> Задание
Перепишите целиком, слово в слово, текст о совещаниях по ядерным исследованиям.

> Текст страницы

Что у Эзау действительно возникали подобные намерения, говорит помеченная 4 декабря запись в дневнике доктора Эриха Багге:

Совещание в помещении президента Национального бюро стандартов государственного советника Эзау. Дибнер, Баше, Клузиус, Хартек, Бонхоффер, Виртц и я — со стороны физиков; химики — Альберс, Шмиц-Дюмонт и еще один — рассказали о своих попытках приготовить летучее соединение урана[29]. Эзау подготавливается сыграть отбой в январе или же в феврале 1943 года.

Кроме того, я подозреваю, что они вообще считают, будто бы решение определенных задач вовсе не окажет влияния на исход войны.

4 февраля 1943 года доктор Альберт Фёглер пригласил к себе в правление Объединенной сталелитейной компании Менцеля и Ззау. Могущественный промышленник и попечитель Фонда пожелал произвести «раздел сфер влияния» между Исследовательской группой по ядерной физике и Институтом кайзера Вильгельма. Очевидно, за спиной Фёглера стоял Шпеер; ведь именно он обещал Фёглеру помочь проводимому строительству деньгами и материалами. Так, в документе тех времен можно даже найти упоминание об «особом интересе герра рейхсминистра Шпеера к одному из аспектов ядерных исследований». Правда, и сам Фёглер был достаточно силен, чтобы почти с самого начала изъять из-под контроля полномочного представителя мощные группы физиков, работавших в Институте кайзера Вильгельма. На этом, однако, козни Фонда не кончились. Уже через несколько недель после встречи Фёглера и Эзау Фонд отправил Менцелю протест против затруднений, возникших между Институтом и Группой по ядерной физике при распределении материалов. Фёглер требовал нового совещания в присутствии арбитра — представителя из министерства Шпеера.

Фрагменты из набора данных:

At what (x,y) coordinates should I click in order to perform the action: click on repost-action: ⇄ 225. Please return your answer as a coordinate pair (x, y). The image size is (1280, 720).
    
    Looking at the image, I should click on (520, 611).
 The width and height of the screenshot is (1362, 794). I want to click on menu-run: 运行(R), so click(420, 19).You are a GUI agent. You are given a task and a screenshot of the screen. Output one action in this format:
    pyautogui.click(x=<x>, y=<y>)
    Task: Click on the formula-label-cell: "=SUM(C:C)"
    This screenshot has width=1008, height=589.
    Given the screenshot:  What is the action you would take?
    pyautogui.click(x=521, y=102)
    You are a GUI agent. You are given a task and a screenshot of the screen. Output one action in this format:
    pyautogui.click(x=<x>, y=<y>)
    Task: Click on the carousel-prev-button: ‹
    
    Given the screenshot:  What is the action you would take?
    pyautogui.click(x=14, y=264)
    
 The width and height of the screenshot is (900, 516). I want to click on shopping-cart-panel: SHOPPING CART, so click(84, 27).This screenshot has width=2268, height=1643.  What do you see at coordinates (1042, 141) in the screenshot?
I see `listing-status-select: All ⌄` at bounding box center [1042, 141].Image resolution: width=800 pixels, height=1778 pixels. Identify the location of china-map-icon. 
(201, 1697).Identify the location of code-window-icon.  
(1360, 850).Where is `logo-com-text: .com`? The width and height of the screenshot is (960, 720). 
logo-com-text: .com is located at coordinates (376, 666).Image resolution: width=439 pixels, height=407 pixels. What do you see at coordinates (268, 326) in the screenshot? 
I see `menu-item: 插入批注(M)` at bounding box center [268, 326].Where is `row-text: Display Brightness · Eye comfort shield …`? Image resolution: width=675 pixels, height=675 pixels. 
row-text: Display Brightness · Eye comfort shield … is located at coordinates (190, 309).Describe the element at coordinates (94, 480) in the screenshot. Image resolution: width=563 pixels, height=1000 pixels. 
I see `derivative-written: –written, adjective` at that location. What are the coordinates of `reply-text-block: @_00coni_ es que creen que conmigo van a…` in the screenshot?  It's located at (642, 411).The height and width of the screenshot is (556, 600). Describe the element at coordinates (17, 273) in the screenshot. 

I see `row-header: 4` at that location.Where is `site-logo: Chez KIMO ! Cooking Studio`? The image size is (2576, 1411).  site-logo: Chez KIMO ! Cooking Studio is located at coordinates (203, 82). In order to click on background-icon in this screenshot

> Решение
Что у Эзау действительно возникали подобные намерения, говорит помеченная 4 декабря запись в дневнике доктора Эриха Багге:

Совещание в помещении президента Национального бюро стандартов государственного советника Эзау. Дибнер, Баше, Клузиус, Хартек, Бонхоффер, Виртц и я — со стороны физиков; химики — Альберс, Шмиц-Дюмонт и еще один — рассказали о своих попытках приготовить летучее соединение урана[29]. Эзау подготавливается сыграть отбой в январе или же в феврале 1943 года.

Кроме того, я подозреваю, что они вообще считают, будто бы решение определенных задач вовсе не окажет влияния на исход войны.

4 февраля 1943 года доктор Альберт Фёглер пригласил к себе в правление Объединенной сталелитейной компании Менцеля и Ззау. Могущественный промышленник и попечитель Фонда пожелал произвести «раздел сфер влияния» между Исследовательской группой по ядерной физике и Институтом кайзера Вильгельма. Очевидно, за спиной Фёглера стоял Шпеер; ведь именно он обещал Фёглеру помочь проводимому строительству деньгами и материалами. Так, в документе тех времен можно даже найти упоминание об «особом интересе герра рейхсминистра Шпеера к одному из аспектов ядерных исследований». Правда, и сам Фёглер был достаточно силен, чтобы почти с самого начала изъять из-под контроля полномочного представителя мощные группы физиков, работавших в Институте кайзера Вильгельма. На этом, однако, козни Фонда не кончились. Уже через несколько недель после встречи Фёглера и Эзау Фонд отправил Менцелю протест против затруднений, возникших между Институтом и Группой по ядерной физике при распределении материалов. Фёглер требовал нового совещания в присутствии арбитра — представителя из министерства Шпеера.